Source material
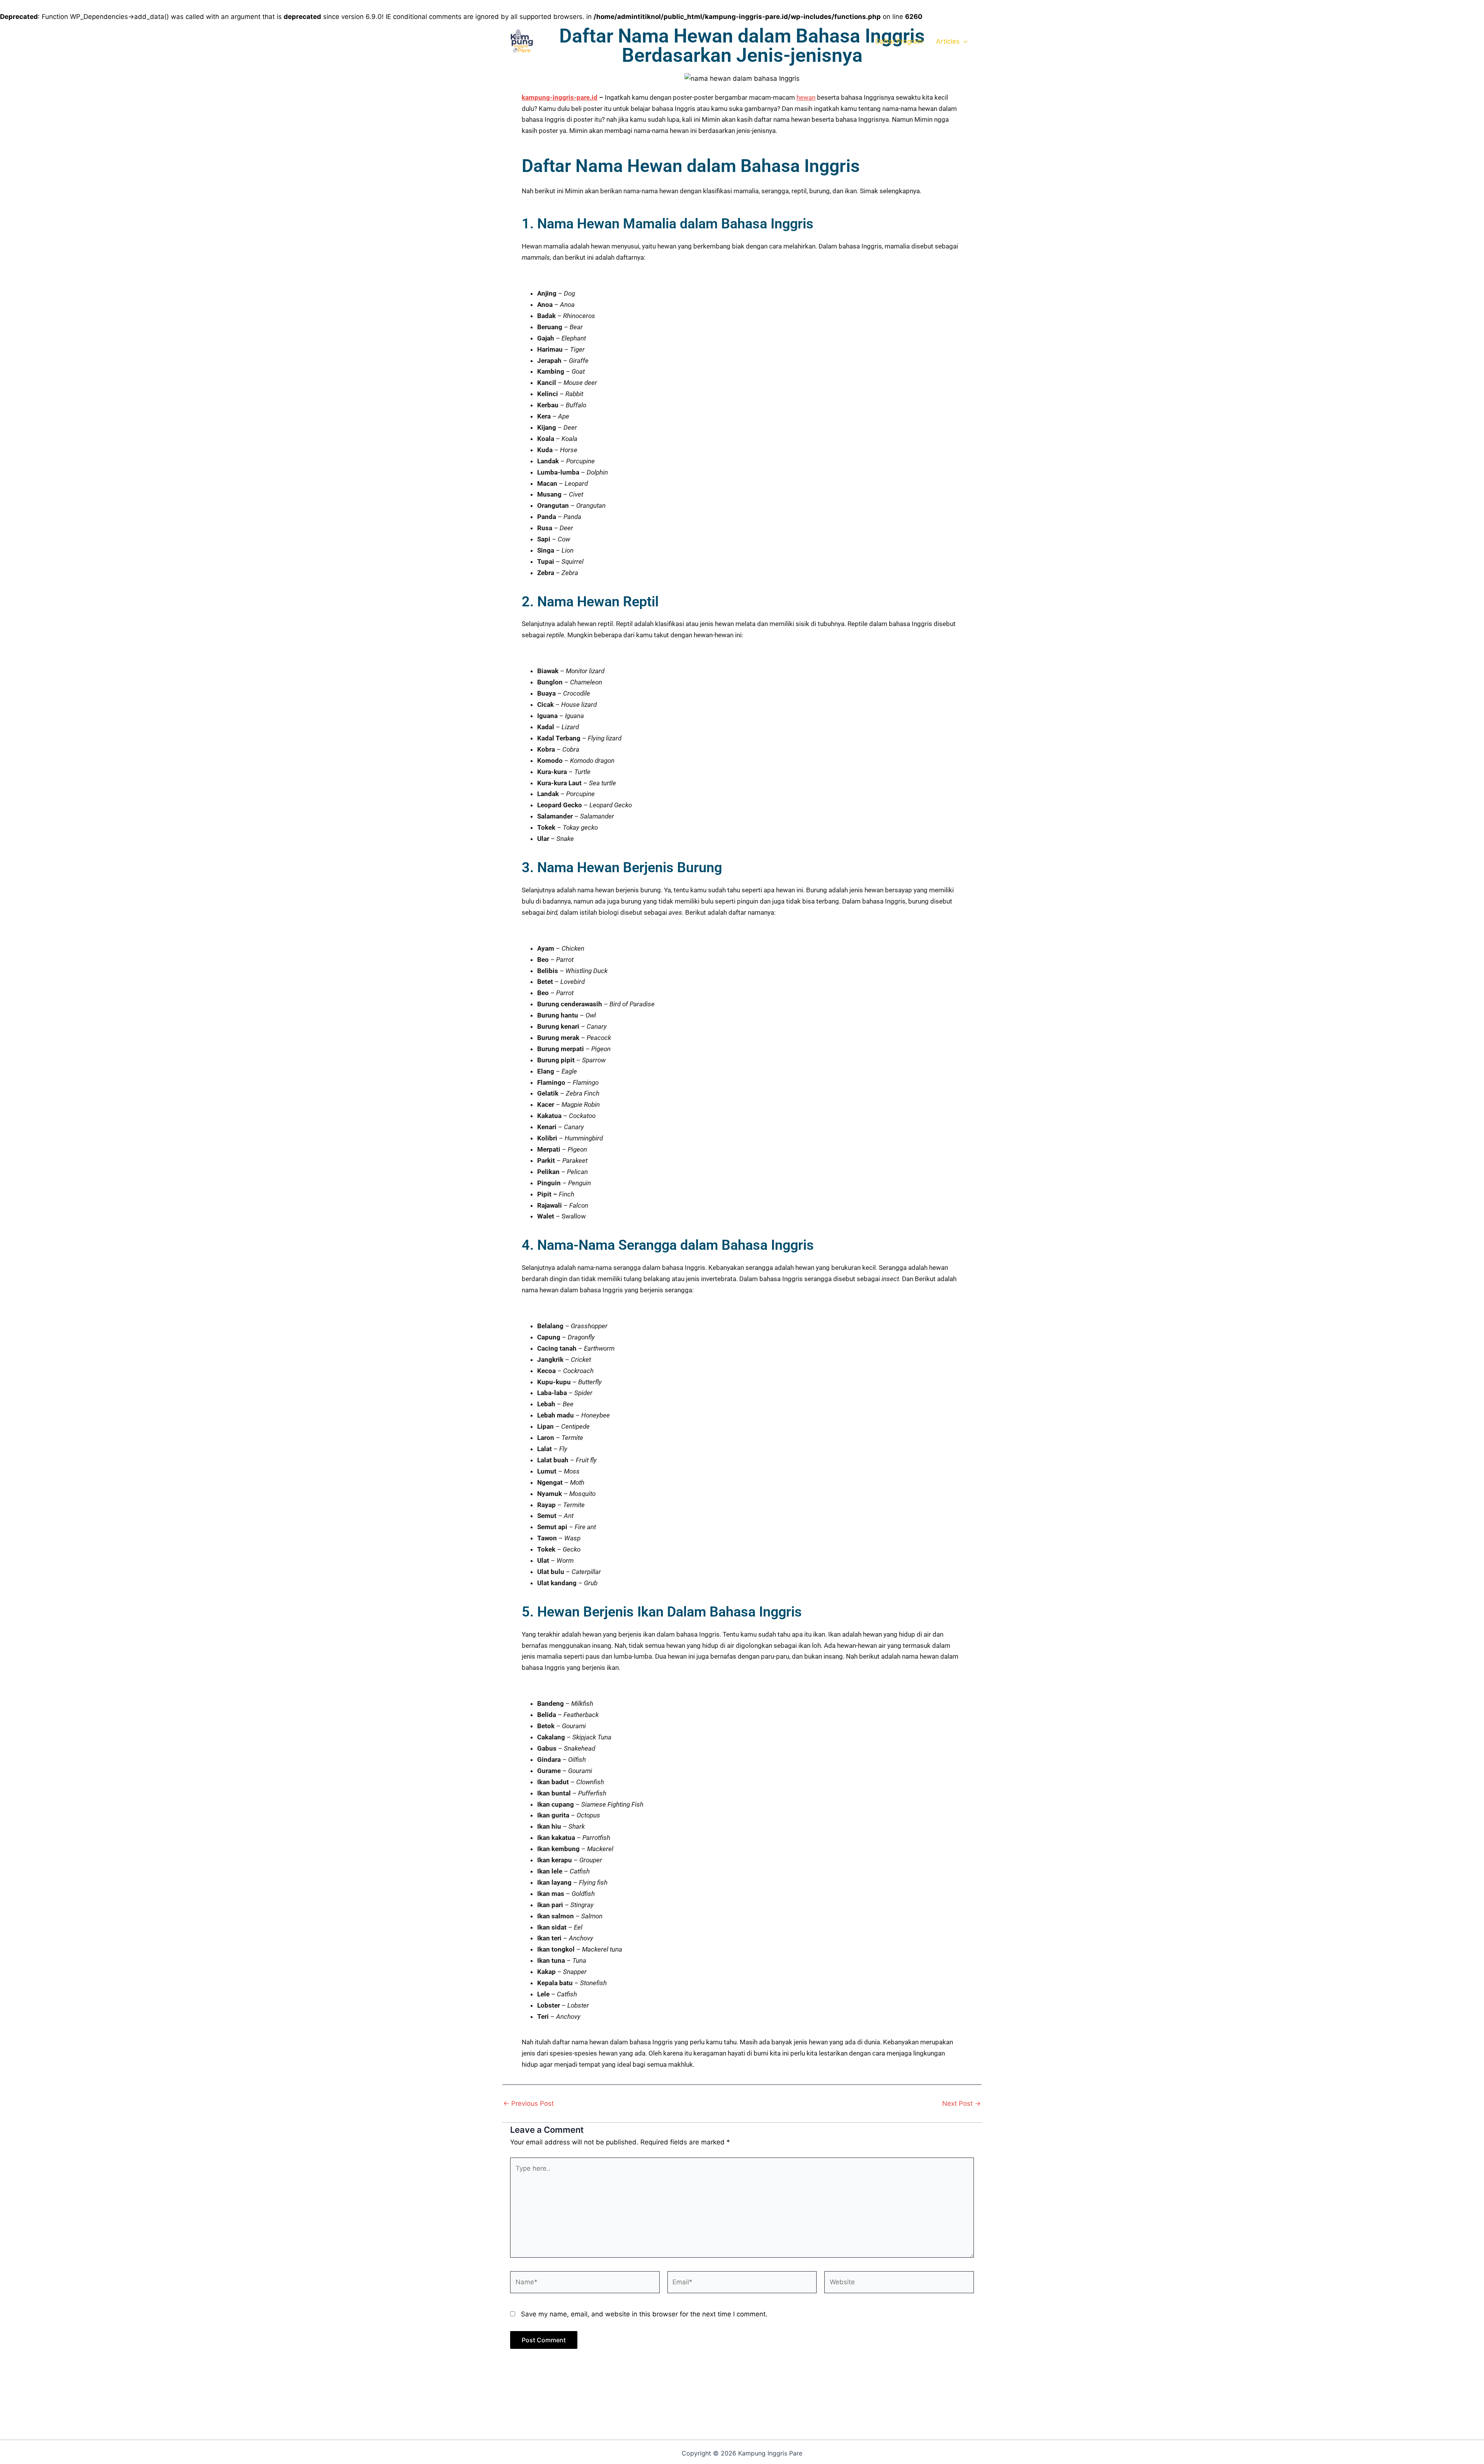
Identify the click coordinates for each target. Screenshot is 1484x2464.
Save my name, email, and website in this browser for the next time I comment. (644, 2314)
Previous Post (528, 2103)
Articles (948, 41)
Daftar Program (899, 41)
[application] (963, 41)
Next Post (961, 2103)
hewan (805, 97)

Goal of the exercise
Return the full listing above verbatim, please, but without its images.

Your response
Identify the click coordinates for each target. Screenshot is 1484x2464.
Save my name, email, and website in this browser for the next time I comment. (644, 2314)
Previous Post (528, 2103)
Articles (948, 41)
Daftar Program (899, 41)
[application] (963, 41)
Next Post (961, 2103)
hewan (805, 97)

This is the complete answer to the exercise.